In Lisbon she became the first concertmaster of the National Radio Orchestra (Emissora Nacional). She married Jorge Camara Leiria and acquired the name of Christa Ruppert Leiria and Portuguese nationality. In Portugal, she regularly played as a soloist with orchestra, several major solo works including Max Bruch, Brahms, Mendelssohn, Alexander Glazunov, Dvořák, Bach, Mozart, and Alban Berg, till the orchestra was dissolved in 1989, to be reorganised and reopen under a new name. Despite a unanimous recommendation by a jury before which Ruppert played for a new position, she never got an invitation for the orchestra.

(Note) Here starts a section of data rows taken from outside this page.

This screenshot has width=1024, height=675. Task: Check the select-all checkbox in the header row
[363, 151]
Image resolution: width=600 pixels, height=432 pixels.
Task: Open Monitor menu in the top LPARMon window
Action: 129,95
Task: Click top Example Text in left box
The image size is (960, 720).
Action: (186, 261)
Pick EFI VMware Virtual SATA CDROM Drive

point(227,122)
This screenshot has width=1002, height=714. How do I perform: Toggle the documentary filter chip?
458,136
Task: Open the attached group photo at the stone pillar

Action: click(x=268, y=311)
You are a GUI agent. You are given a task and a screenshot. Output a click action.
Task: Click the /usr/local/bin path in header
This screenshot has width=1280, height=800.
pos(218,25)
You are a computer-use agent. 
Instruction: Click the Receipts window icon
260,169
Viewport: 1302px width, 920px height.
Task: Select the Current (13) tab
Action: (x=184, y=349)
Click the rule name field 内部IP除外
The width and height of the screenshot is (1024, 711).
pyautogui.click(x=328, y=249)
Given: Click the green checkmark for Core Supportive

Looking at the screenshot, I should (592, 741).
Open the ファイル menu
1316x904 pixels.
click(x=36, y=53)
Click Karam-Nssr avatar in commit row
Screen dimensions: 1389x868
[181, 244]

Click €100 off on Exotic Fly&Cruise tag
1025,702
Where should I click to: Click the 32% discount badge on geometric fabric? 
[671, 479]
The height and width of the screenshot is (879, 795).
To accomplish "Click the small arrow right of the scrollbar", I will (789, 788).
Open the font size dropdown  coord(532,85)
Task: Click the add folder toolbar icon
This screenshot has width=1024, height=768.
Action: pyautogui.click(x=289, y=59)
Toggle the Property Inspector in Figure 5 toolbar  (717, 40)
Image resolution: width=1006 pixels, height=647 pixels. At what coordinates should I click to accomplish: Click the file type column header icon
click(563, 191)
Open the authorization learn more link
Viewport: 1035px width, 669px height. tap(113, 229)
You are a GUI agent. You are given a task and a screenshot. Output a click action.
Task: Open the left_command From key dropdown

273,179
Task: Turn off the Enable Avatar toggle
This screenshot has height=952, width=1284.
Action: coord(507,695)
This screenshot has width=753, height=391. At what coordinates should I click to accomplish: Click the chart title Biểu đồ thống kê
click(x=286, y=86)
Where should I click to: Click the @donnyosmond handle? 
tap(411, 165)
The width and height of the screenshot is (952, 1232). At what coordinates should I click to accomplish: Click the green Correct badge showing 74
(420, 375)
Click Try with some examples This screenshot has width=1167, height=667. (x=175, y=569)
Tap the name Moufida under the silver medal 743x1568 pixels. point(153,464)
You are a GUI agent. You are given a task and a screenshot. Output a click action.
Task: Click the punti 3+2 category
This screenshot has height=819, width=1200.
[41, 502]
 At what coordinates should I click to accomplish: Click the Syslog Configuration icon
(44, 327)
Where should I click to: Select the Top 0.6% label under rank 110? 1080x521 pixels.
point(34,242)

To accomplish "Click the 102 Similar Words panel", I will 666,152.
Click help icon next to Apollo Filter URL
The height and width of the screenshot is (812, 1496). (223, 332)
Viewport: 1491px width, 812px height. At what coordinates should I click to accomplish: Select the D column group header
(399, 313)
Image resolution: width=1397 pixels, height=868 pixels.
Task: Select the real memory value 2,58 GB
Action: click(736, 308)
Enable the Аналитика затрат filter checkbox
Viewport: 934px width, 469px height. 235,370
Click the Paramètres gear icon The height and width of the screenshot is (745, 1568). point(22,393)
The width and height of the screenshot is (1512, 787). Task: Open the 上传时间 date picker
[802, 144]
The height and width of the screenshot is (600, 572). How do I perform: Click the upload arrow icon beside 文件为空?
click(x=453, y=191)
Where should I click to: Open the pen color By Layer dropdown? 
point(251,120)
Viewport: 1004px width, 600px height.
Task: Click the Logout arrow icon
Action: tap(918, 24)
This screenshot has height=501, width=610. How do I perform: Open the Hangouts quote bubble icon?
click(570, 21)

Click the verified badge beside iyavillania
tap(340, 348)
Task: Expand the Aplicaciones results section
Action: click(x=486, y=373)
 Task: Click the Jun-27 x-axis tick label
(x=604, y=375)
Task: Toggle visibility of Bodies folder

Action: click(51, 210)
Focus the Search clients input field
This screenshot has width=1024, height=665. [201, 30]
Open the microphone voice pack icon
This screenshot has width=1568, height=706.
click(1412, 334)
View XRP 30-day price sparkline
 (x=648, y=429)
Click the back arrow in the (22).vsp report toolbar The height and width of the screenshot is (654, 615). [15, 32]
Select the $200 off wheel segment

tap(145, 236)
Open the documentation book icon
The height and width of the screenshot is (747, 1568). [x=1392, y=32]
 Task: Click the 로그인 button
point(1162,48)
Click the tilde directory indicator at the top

She was offered a position as a teacher in the Lisbon Music Conservatory, which she held until her retirement in 2005. She died of prolonged cancer on 10 May 2010 in her house in Alcabideche, near Cascais, having outlived her husband for over 10 years.

==Pedagogic activity==
Ruppert held pedagogic activity throughout her life. most successful pedagogic activity would appear to have been as a teacher of master classes, having been active in several places in Germany including Frankfurt and the Beda Institute in Bitburg with the set-up of a children's string orchestra, Portugal, Cairo and, from 1983 till shortly before her death, in Brazil, mainly in Olinda (near Recife) and Brasília. She worked there with Maestro Geraldo Menucci in the "Fundação Centro de Criatividade Musical de Olinda" – FCCMO, giving lessons to poor children and later setting up a juvenile orchestra and giving impulses to the project "Making music barefeet". Ruppert also kept going herself to master classes well into her later life and took private lessons with Tibor Varga, who she admired enormously, until his death. Under his orientation she obtained a master's degree at the music school in Sion in 1989.

==Recordings==
Mendelssohn Vln Con in e minor, recorded for Rondo-lette label in the early 60s (conductor: Otto Schmidt). Two CDs recorded in the three last years of her life, one with sonatas by Debussy, Mozart, César Franck and Arvo Pärt, the other with the Brahms sonatas. These were done when Ruppert was over 70, displaying a rare courage. Ruppert made many recordings throughout her life including works by Anton Webern, Arnold Schönberg, Eduard Steuermann, Grażyna Bacewicz, Dmitri Shostakovich, Zbinden and Béla Bartók for the radios of Zurich, Vienna, Cologne, Baden-Baden, Milan, Madrid and Lisbon, including a recording of Alban Berg's concerto for Vienna's radio. These are not commercially available.

== Performances ==
- Concert programme of Wigmore Hall 7 June 1961
- Concert programme Concertgebouw 16 April (1961?)
- Critic "Algemeen Handelsblad" 2 November 1960
- Critic "Süddeutsche Zeitung" 11 February 1966
- Critic "Münchner Abendblatt" 16 February 1966
- Critic "Giornale L'Italia" 5 March 1966
- Critic "Berliner Presse" 26 March 1967
- Concert programme of Wigmore Hall, 8 April 1967
- Concert programme of Teatro Nacional de Brasília 24 January 1985.